**Work to be completed:** Repeat exactly the lines below from the line that contains "You are a computer-use agent. Image" to the last line, inclusive, without the pictures.

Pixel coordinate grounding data
#####

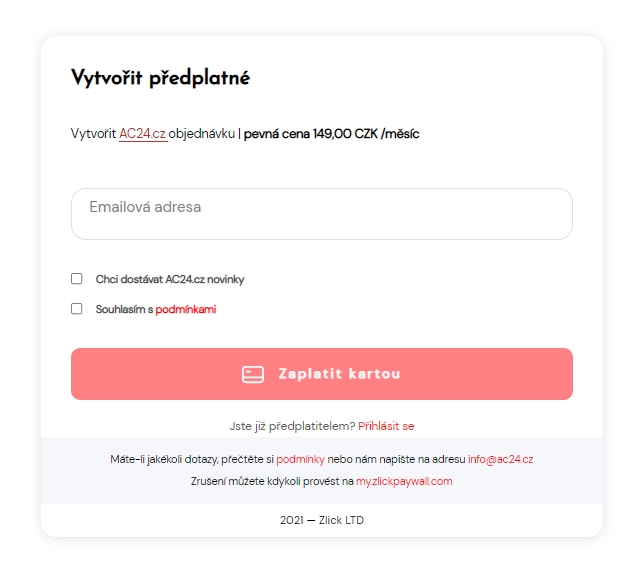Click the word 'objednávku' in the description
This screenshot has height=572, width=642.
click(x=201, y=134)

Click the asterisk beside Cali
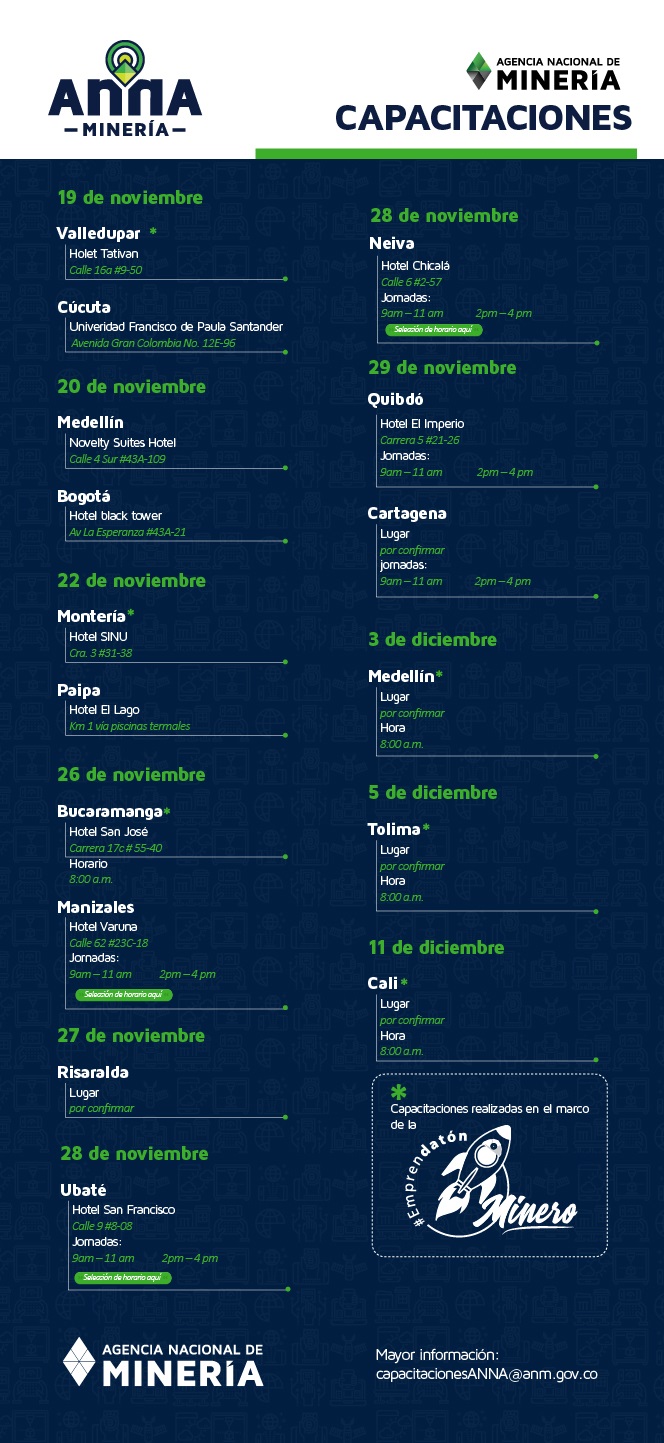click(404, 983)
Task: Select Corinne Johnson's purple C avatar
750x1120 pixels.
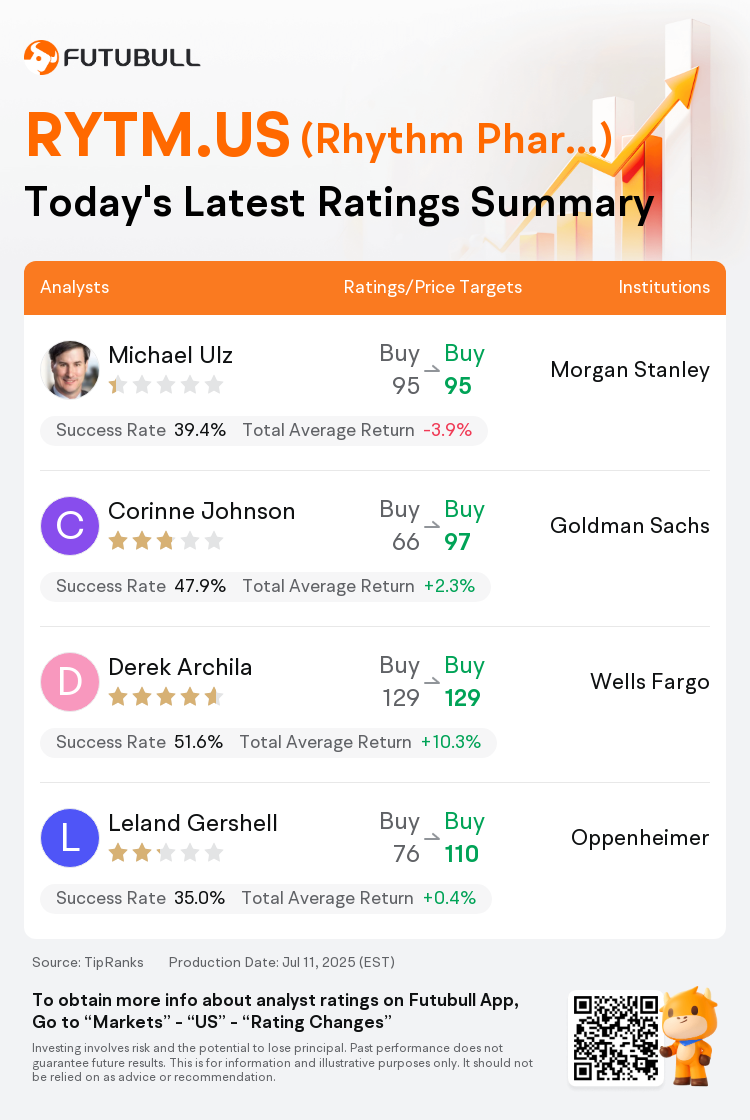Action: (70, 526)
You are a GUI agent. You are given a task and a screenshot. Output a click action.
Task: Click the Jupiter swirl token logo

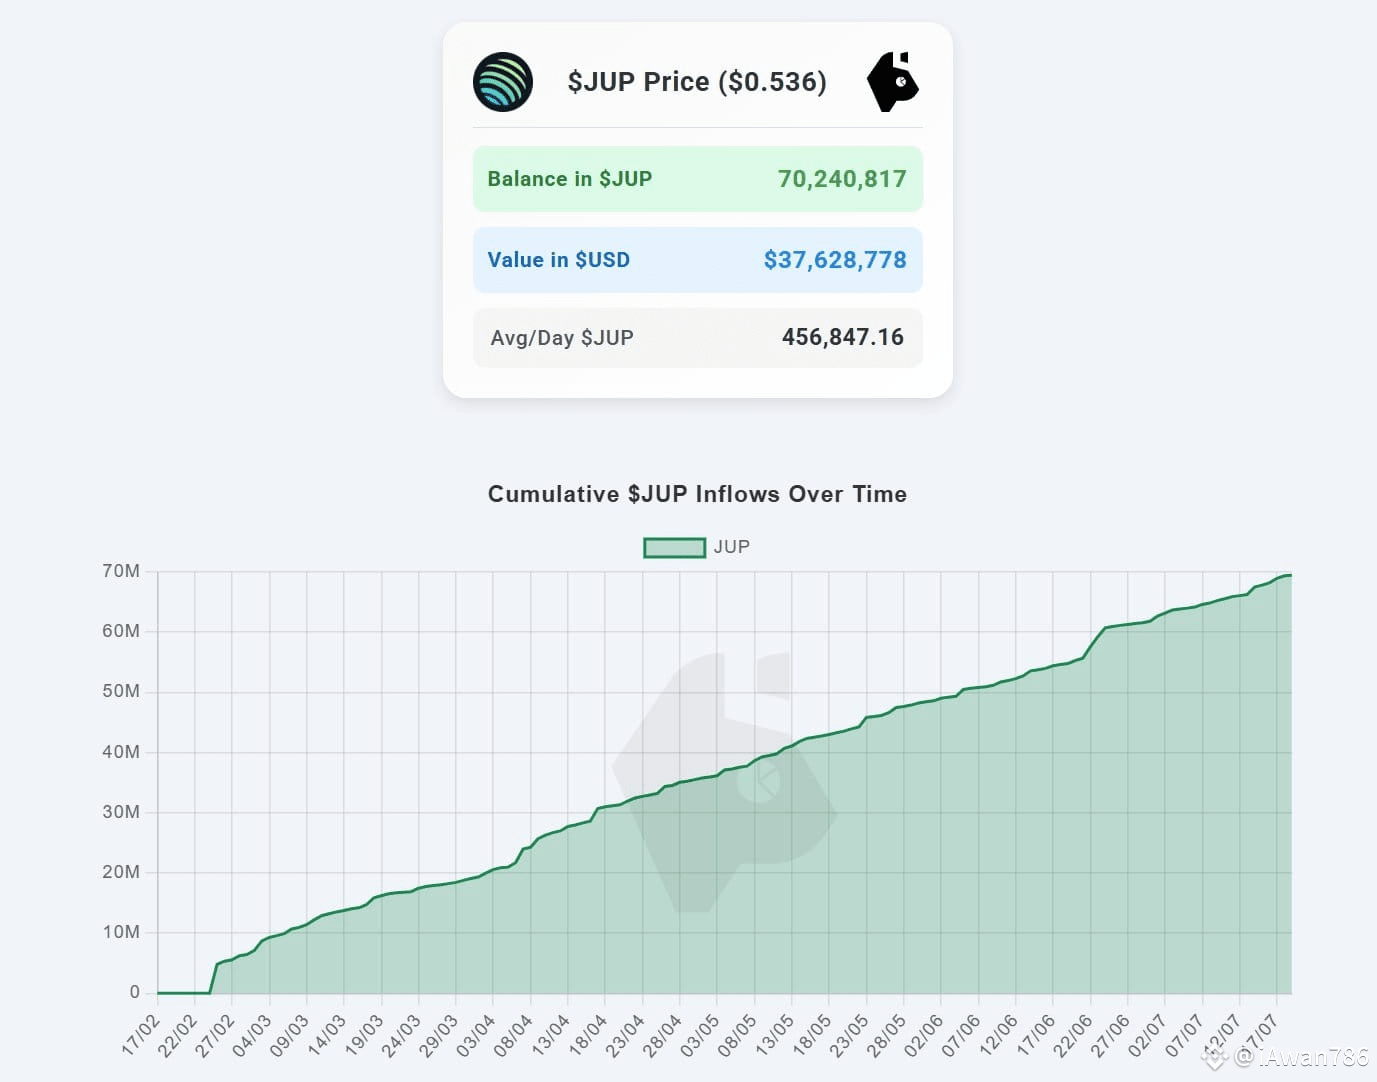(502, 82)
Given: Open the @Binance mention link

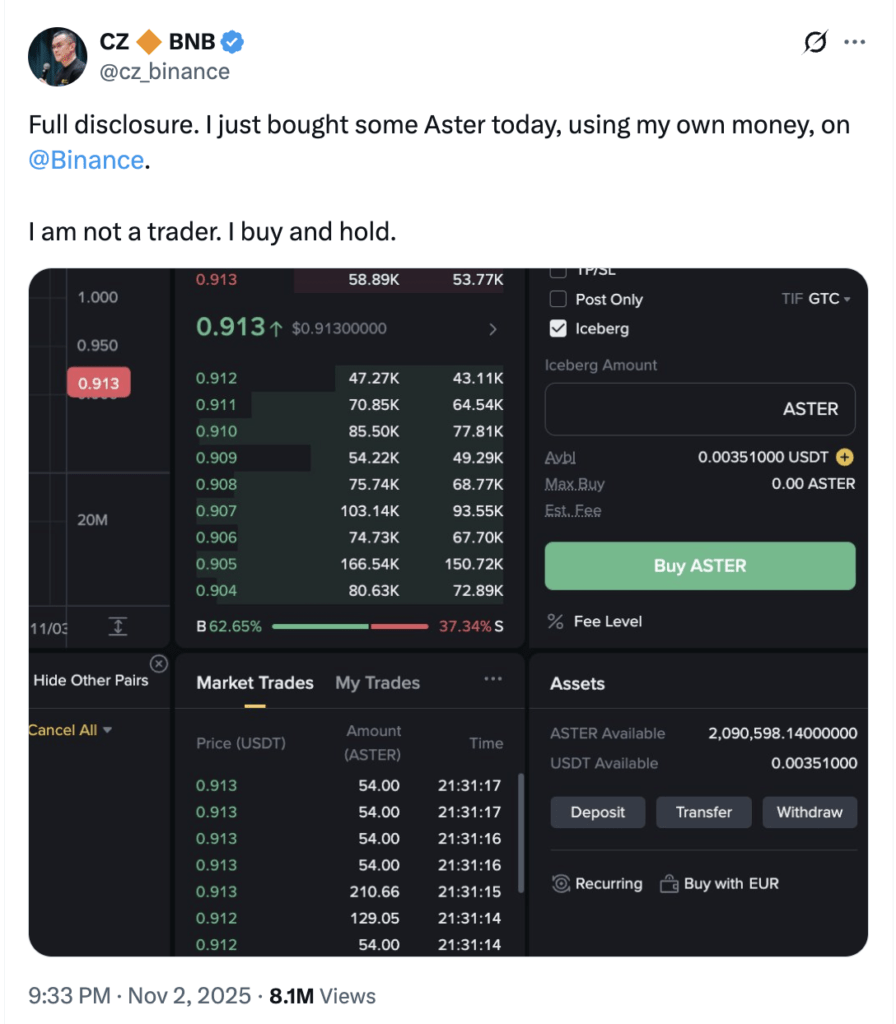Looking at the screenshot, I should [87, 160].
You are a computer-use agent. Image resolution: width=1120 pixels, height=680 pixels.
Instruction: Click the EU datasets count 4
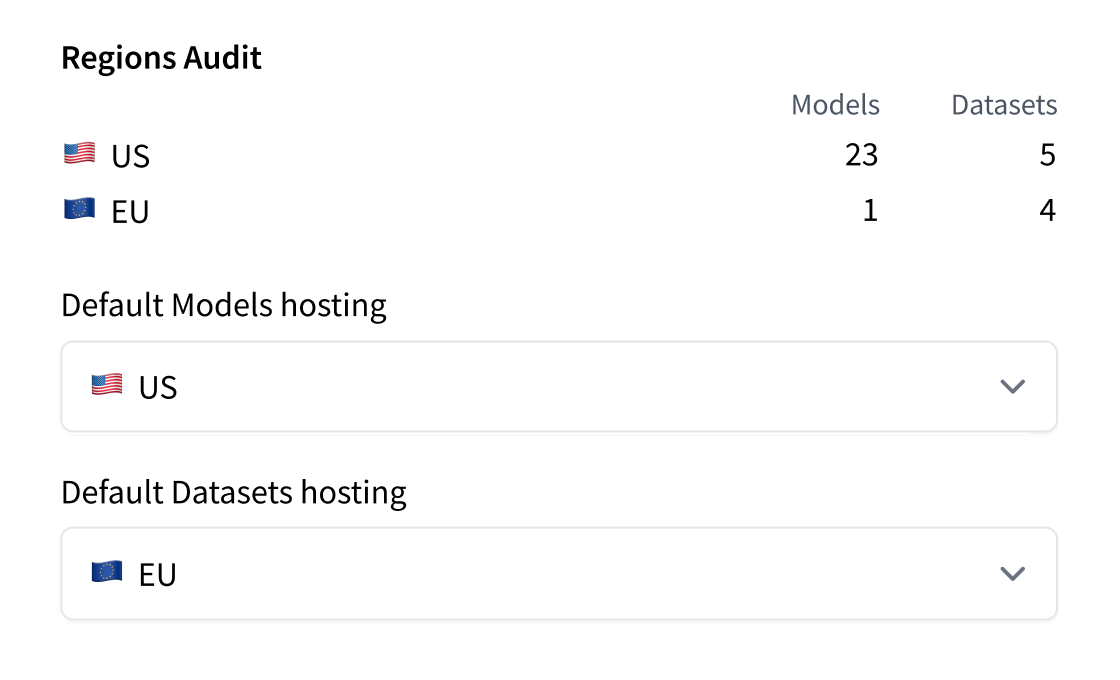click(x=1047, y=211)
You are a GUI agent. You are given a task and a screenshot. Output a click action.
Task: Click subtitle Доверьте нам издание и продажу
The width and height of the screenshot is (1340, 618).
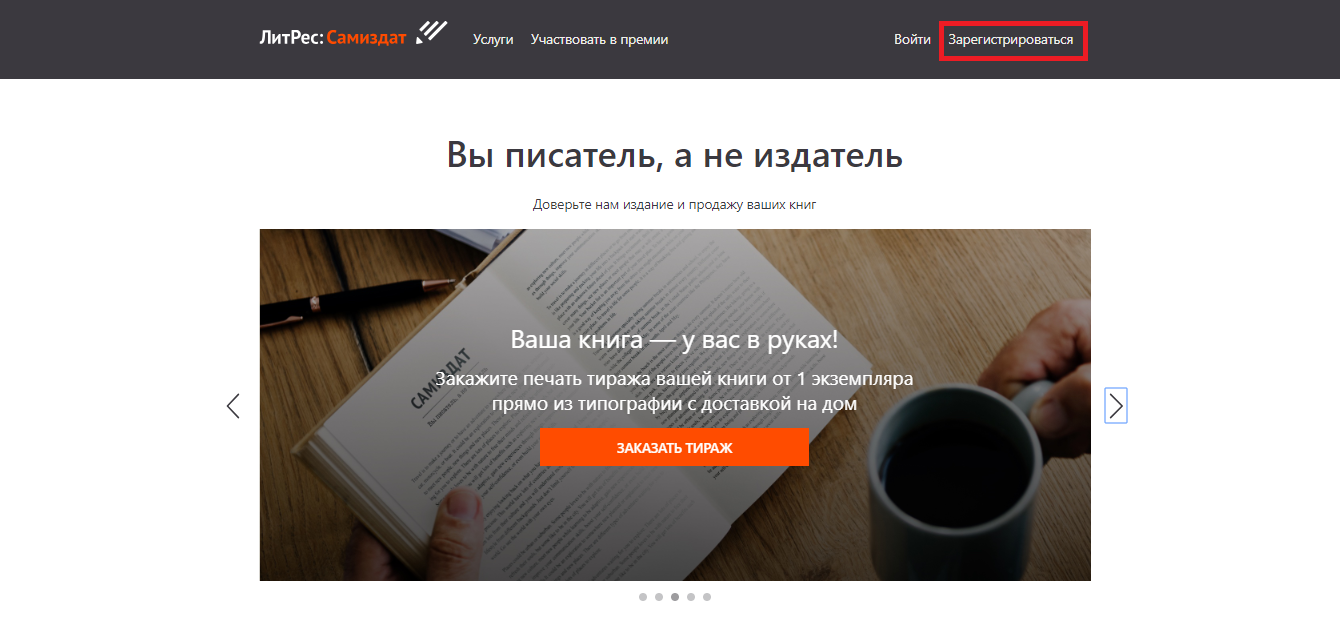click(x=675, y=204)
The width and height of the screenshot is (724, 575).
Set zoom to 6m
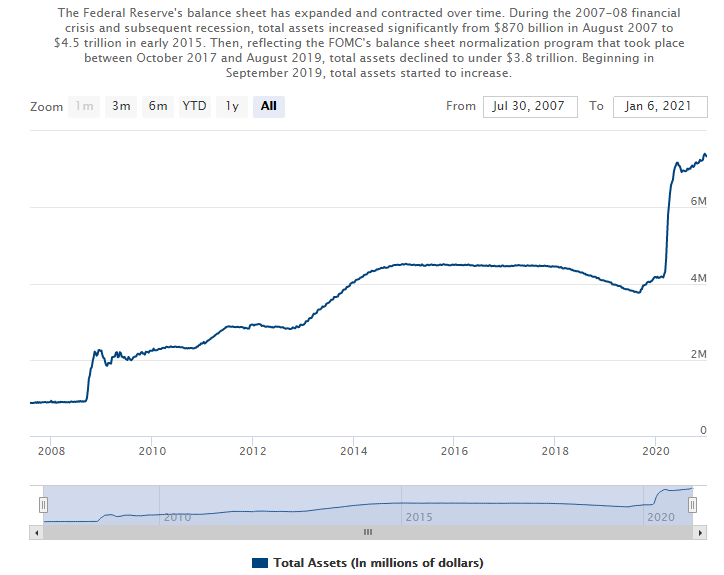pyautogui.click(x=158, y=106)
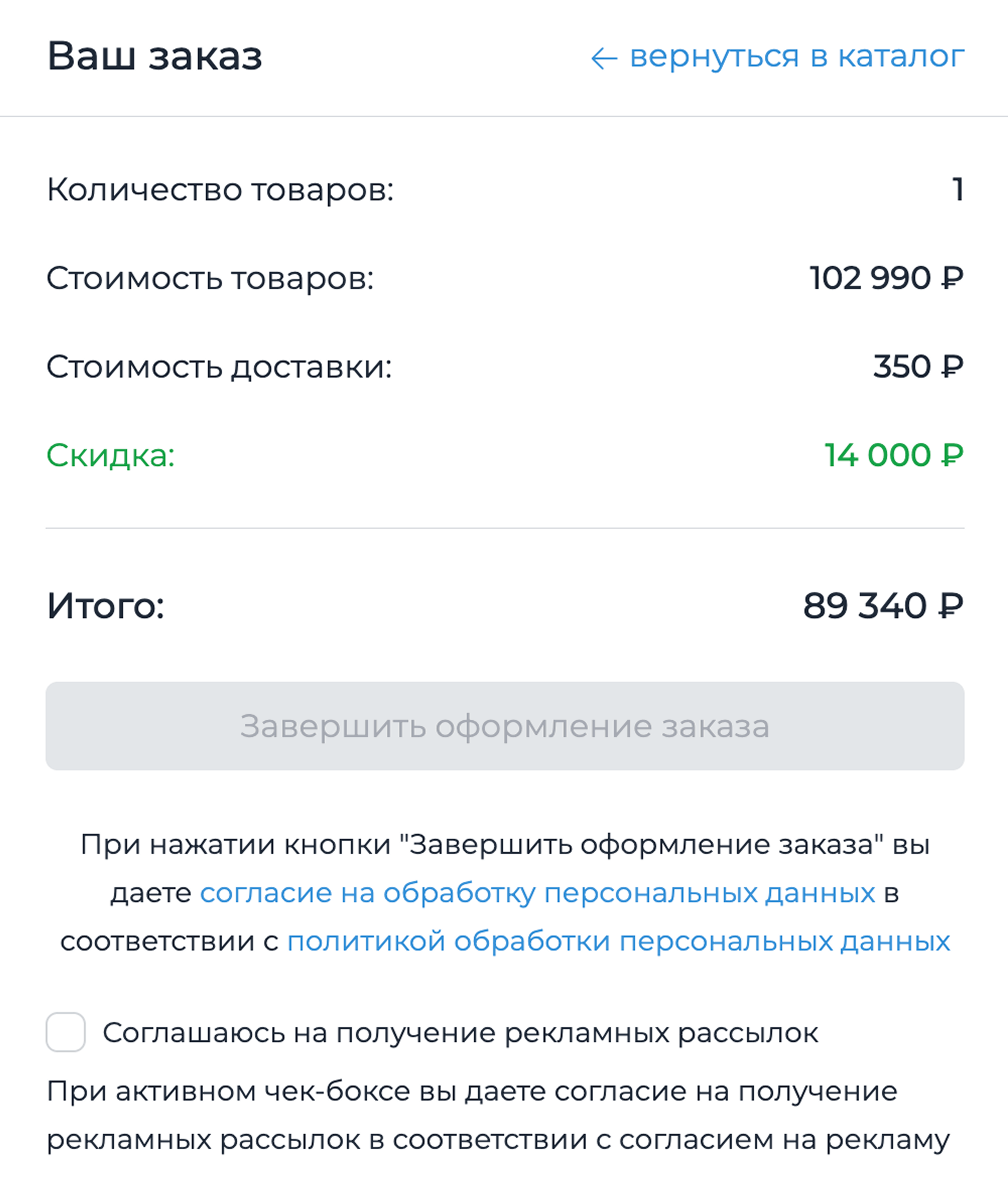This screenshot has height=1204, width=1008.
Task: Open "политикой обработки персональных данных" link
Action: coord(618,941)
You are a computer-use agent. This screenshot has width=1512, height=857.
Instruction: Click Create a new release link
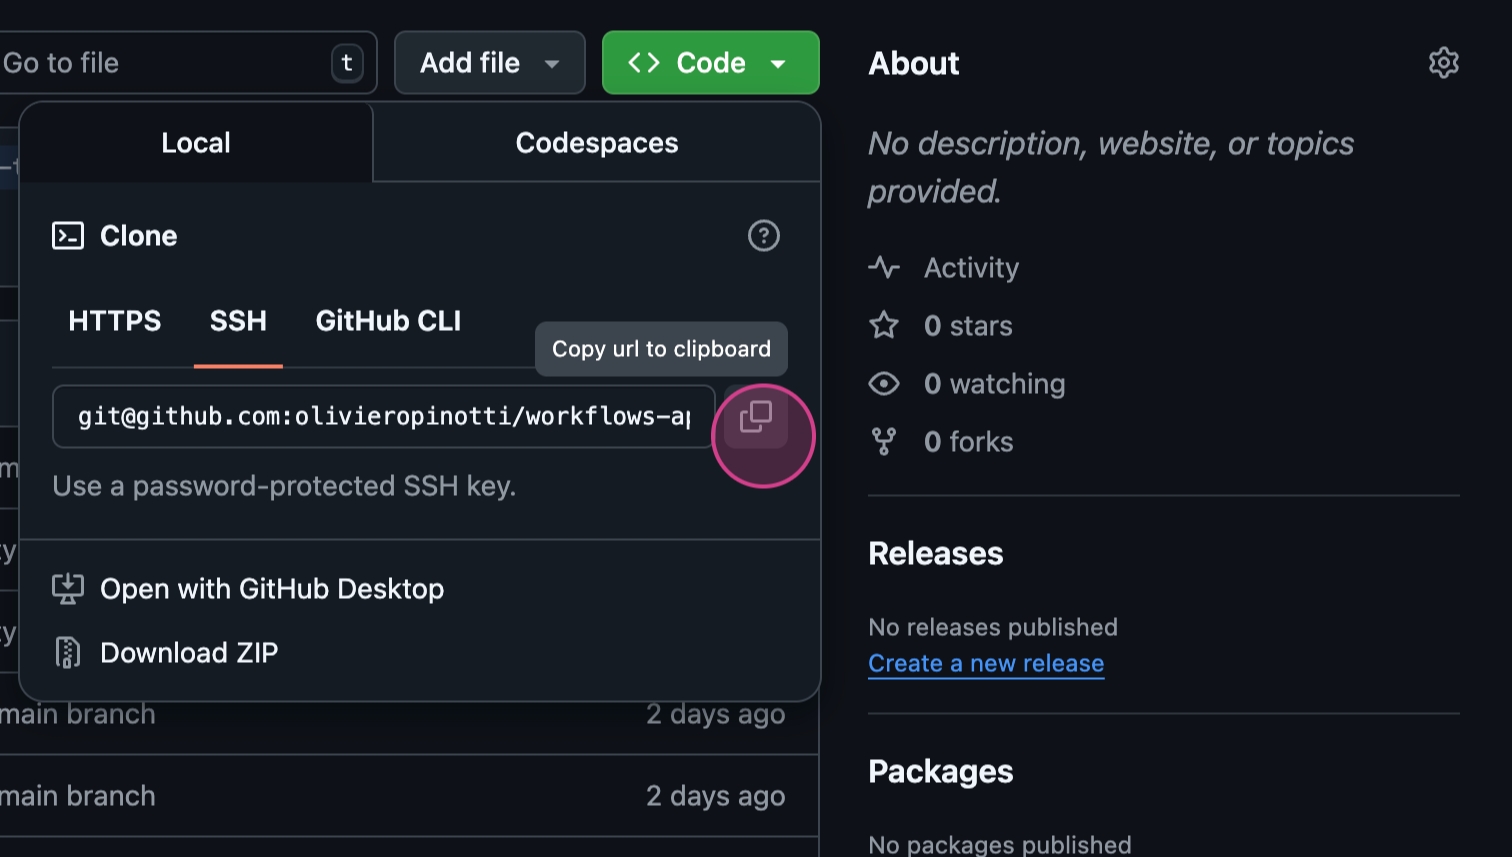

#####

**Answer to the exercise:**
You are a computer-use agent. Image resolution: width=1120 pixels, height=680 pixels.
Instruction: Click the EU datasets count 4
click(x=1047, y=211)
You are a GUI agent. You are given a task and a screenshot. Output a click action.
Task: Click subtitle Доверьте нам издание и продажу
The width and height of the screenshot is (1340, 618).
click(x=675, y=204)
The width and height of the screenshot is (724, 575).
Set zoom to 6m
pyautogui.click(x=158, y=106)
This screenshot has height=1204, width=1008.
Task: Open "политикой обработки персональных данных" link
Action: coord(618,941)
You are a computer-use agent. This screenshot has width=1512, height=857.
Instruction: Click Create a new release link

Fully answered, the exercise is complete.